== Available data ==
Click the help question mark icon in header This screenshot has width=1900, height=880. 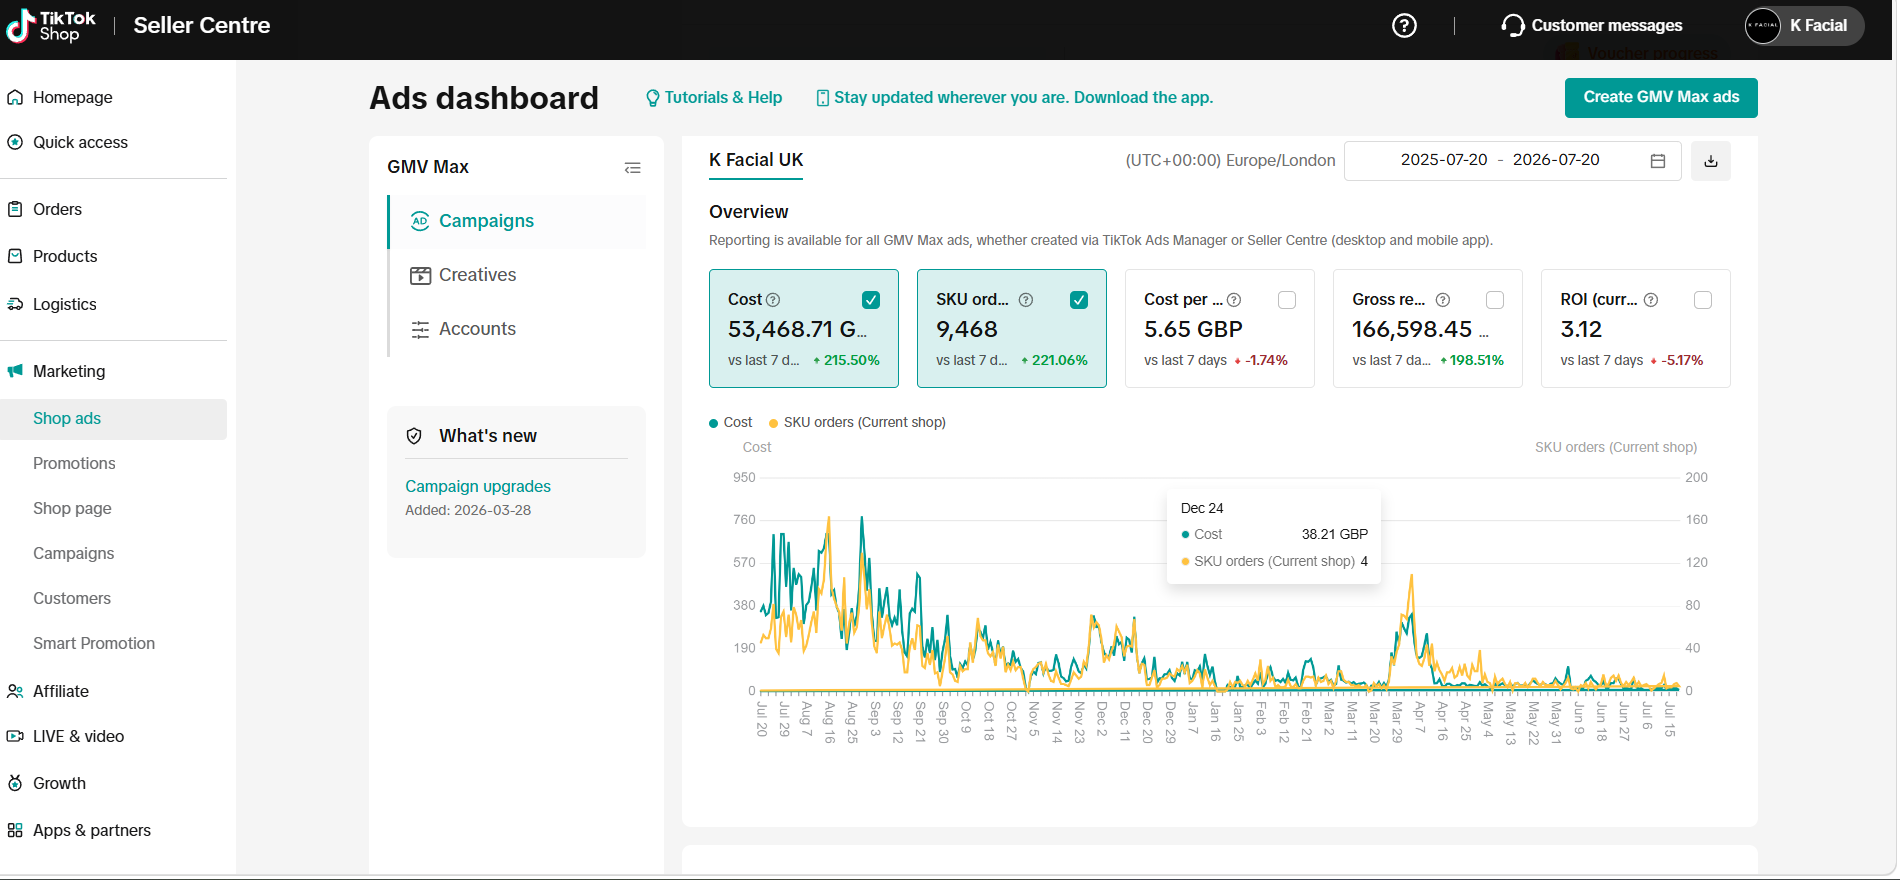pos(1404,25)
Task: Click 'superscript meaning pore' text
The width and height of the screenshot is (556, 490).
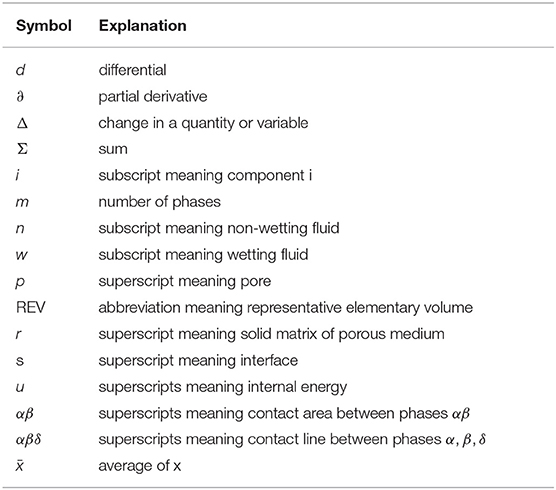Action: (185, 282)
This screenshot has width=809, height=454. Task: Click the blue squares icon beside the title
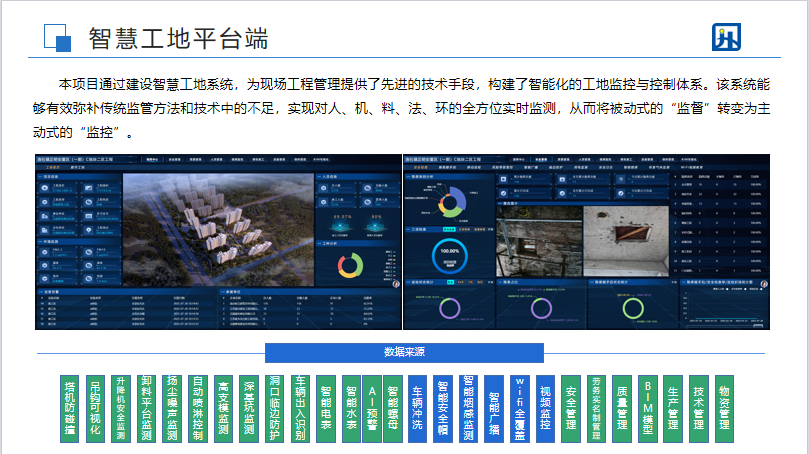point(57,38)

== To do ==
What you return must match, line for line, the span from the line containing "Task: Click 'superscript meaning pore' text" through the last line of the listing above, with every picture omitted.

== Task answer ==
Task: Click 'superscript meaning pore' text
The width and height of the screenshot is (556, 490).
Action: (185, 282)
This screenshot has width=809, height=454. Task: Click the blue squares icon beside the title
point(57,38)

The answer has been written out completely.